The Armed Institute is committed to prioritizing this task “as much as possible”

MADRID, 4 Nov. (EUROPA PRESS) –

The Civil Guard has responded to the judge of the National Court (AN) Alejandro Abascal that the delay in the preparation of the report that he commissioned on June 20 on the attack perpetrated by ETA on May 30, 2003 in the Navarran city of Sangüesa , which ended the lives of two policemen, is due to the large amount of documentation to be analysed, although he has assured that he will try to prioritize this task.

“For the preparation of the requested report, it is necessary to consult and analyze numerous files, a task that is being carried out, but which has prevented prompt attention to the aforementioned judicial request for the time being,” the Benemérita explains in a letter to which she has had access Europa Press.
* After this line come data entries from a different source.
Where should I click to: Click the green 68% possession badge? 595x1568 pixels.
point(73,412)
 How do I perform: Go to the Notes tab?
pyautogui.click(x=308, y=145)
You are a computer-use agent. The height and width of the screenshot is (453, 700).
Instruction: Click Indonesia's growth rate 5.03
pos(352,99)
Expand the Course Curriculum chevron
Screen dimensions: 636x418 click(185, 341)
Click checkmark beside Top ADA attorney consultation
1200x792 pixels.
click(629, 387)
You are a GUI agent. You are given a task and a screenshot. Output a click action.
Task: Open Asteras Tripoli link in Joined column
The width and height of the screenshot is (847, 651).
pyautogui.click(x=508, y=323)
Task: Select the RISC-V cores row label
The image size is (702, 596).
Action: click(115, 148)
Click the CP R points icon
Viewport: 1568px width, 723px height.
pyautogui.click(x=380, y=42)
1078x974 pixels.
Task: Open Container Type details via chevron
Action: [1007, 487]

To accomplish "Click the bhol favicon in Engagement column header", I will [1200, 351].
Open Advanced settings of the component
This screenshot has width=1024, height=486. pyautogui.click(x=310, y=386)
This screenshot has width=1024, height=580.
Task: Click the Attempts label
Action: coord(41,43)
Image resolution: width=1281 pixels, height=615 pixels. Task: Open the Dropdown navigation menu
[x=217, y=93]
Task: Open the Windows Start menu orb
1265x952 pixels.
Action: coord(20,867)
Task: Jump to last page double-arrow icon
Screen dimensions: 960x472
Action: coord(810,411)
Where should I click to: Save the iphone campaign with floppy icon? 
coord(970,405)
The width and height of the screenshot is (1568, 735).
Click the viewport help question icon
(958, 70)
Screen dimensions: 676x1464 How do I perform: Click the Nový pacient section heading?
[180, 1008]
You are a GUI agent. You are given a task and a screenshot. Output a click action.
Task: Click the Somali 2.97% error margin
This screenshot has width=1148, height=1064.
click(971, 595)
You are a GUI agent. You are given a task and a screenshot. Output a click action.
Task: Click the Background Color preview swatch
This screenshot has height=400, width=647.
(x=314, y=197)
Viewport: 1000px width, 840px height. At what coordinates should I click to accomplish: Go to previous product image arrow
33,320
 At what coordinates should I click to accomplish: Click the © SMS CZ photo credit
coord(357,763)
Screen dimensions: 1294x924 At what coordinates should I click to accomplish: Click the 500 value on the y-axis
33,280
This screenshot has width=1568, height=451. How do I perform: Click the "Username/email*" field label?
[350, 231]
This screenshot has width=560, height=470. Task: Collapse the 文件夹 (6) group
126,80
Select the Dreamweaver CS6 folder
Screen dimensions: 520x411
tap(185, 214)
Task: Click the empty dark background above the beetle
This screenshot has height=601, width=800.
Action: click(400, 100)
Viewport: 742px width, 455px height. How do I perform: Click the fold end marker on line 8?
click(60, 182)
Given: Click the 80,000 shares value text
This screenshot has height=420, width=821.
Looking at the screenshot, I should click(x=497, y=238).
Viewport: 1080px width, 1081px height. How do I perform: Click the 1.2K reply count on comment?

At the same time, the Armed Institute takes the opportunity to convey to the person in charge of the Central Court of Instruction Number 1 that his request “will try to prioritize everything possible in order to proceed to its prompt completion.”

Abascal had requested both the Civil Guard and the National Police to give him an account of the status of the required reports, thus responding to a request made by the Dignity and Justice Association (DyJ), which demanded a “procedural impulse”.

In his letter, DyJ was aware of “the great workload and the commendable effort on the part” of the National Police and the Civil Guard, but drew attention to the fact that for this crime there is no one “convicted to death.” date”, “neither as material author nor as mediate author”.

“This part understands that we are here before a particularly sensitive case, in which the two fatalities and their families have been left in a particularly serious situation of total sustained impunity for 19 years,” he stressed.

Along the same lines, he highlighted that these are “two of the 379 completely unpunished cases of ETA that have been recognized by the European Parliament in its recent resolution.”

Last April, the instructor admitted the Dignity and Justice complaint against the eight members of the ETA executive committee or zuba at the time of the attack –María Soledad Iparraguirre, alias ‘Anboto’; Mikel Albisu, ‘Mikel Antza’; Ramón Sagarzu, ‘Ramontxo’; Gorka Palacios; Garikoitz Aspiazu; Aitzol Iriondo; Felix Ignacio Esparza; and Juan Fernández Iradi– and against Garikoitz Arruarte and Gorka Lorán as alleged perpetrators.

The instructor underlined that these former ETA chiefs sought during their mandate “to create a state of total terror”, to generate the feeling “of not knowing where the next attack was going to come from.”

Abascal emphasized that the sequence of attacks that began on May 30, 2003 with the events in Sangüesa “was nothing more than the beginning of a terrorist ‘offensive’, of a strategic shift, clearly different from the preceding months or year, and that plagued the Spanish geography with explosive devices.